Drivers of distributions of species and community structures are among the most important questions in ecology. Recent research suggested that communities reflect both species- and patch-level drivers, i.e . neither species nor sites were exchangeable. Thus Modelers should model different processes explicitly to understand their relative importance. A general framework for modeling systems with unspecified dependence structures (e.g. competition between species, spatial auto-correlation between sites) is Probabilistic Graph Modeling (PGMs). Markov Random Field modeling (MRF) is a kind of PGM that defines joint distributions of sets of random variables linked by non-directed graphics which allow cycles . MRF has long been used to model spatial correlations in ecology and agriculture, e.g. in spatial ecology, as well as temporal analysis and interspecific interactions. It was also widely used for modeling networks in social systems, genetic associations, as well as competing species.
Due to a recent flourish of camera-trapping research, ecologists now can get vast amounts of detection-nondetection data which can be used to infer presence-absence (P/A) of moderate to large-sized animals. However, imperfect detection remains a challenge. Occupancy modeling addresses imperfect detection and infers true P/A and detection rates from repeat sampling. This idea was also explored by computer vision and image modeling communities earlier, especially after the development of the EM (Expectation-Maximization) algorithm which allows maximum likelihood estimation when models depend on unobserved latent variables (e.g. true occupancy). MRF with imperfect observations were also explored in this context. We can build various occupancy-like models based on the idea that observations are treated as samples taken from detection distributions conditioned on unobserved latent true patterns that follow other characteristic distributions.
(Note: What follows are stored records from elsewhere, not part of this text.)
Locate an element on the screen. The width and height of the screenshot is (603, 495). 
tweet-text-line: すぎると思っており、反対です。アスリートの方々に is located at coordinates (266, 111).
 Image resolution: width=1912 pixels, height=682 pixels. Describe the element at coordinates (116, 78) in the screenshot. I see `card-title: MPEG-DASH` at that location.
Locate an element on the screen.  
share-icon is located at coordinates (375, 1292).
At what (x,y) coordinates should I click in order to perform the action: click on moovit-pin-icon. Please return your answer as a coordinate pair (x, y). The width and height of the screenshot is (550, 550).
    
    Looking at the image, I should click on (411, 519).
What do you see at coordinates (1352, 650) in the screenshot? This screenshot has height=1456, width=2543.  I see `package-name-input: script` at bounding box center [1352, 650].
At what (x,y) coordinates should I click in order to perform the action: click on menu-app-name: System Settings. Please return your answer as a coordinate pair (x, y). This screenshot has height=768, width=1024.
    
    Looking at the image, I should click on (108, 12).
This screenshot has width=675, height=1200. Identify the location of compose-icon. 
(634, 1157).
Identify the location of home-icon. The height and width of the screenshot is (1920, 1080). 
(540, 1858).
The objective of this study was to develop a model that can capture spatial auto-correlation and interspecific interactions while controlling for environmental predictors and, consequently, understanding the drivers of distributions of competing species pairs in the Apostle Islands National Lakeshore (APIS, Wisconsin, USA). We focused on 4 species (two pairs), Fisher-Marten and Coyote-Fox:
We used a auto-logistic model for both spatial auto-correlation and interspecific associations in occupancy. To account for imperfect detection, we used another auto-logistic model to model the detection process condition on occupancy. Species can be detected and interact with other species only if they occupy certain site.
To fit such a model, we used a special MCMC algorithm for doubly intractable distributions developed by Murray et al. 2008. The missing true occupancy status was sampled via a Gibbs sampler.
Simulation showed the algorithm worked pretty well in terms of constructing the network for two species:
We used the negative potential function to evaluate contribution of each driver.
Data supported mainland-island rather than stepping-stone model for spatial auto-correlation, We detected a significant positive distance dependency in fisher (2.479,CI=[0.976,4.744]) and a negative distance dependency in marten’s occupancy (-0.789,CI=[-1.907,-0.0558]). However, we did not detect significant association between these species in both occupancy and detection (CI=[-0.215,0.393], [-0.326, 0.322]). Marten showed a intra-island spatial auto-correlation 0.260, CI=[0.0551,0.444]). These findings support hypothesis that, instead of competition, the partition pattern of fisher and marten was better explained by flipped mainland-island process (i.e. disperse from island to mainland).
Negative potential function showed again that association has no significant contribution to the distribution pattern of FM system. FM system seemed to be dispersal/environment driven for fisher, while dispersal/environment had similar level of contribution with intra-island spatial auto-correlation for marten.
For coyote and fox, we detected a significant positive distance dependency in fox but not coyote (Coyote: 0.552,CI=[-0.378,1.69] Fox: 2.41,CI=[0.428,6.30]). Meanwhile, posterior association in occupancy was estimated positive (0.234,CI=[-0.041,0.53]). These findings suggest that on top of dispersion/environment, we have some evidence that there exist a positive association between two species that need further evaluation.
Similar to the FM system, dispersal/environment was also driving the CF system, in the contrast, spatial auto-correlation and interspecific interaction seem to be important also. Note that we detected a significant positive association in 60 days scale in detection may due to some behavioral interaction between them.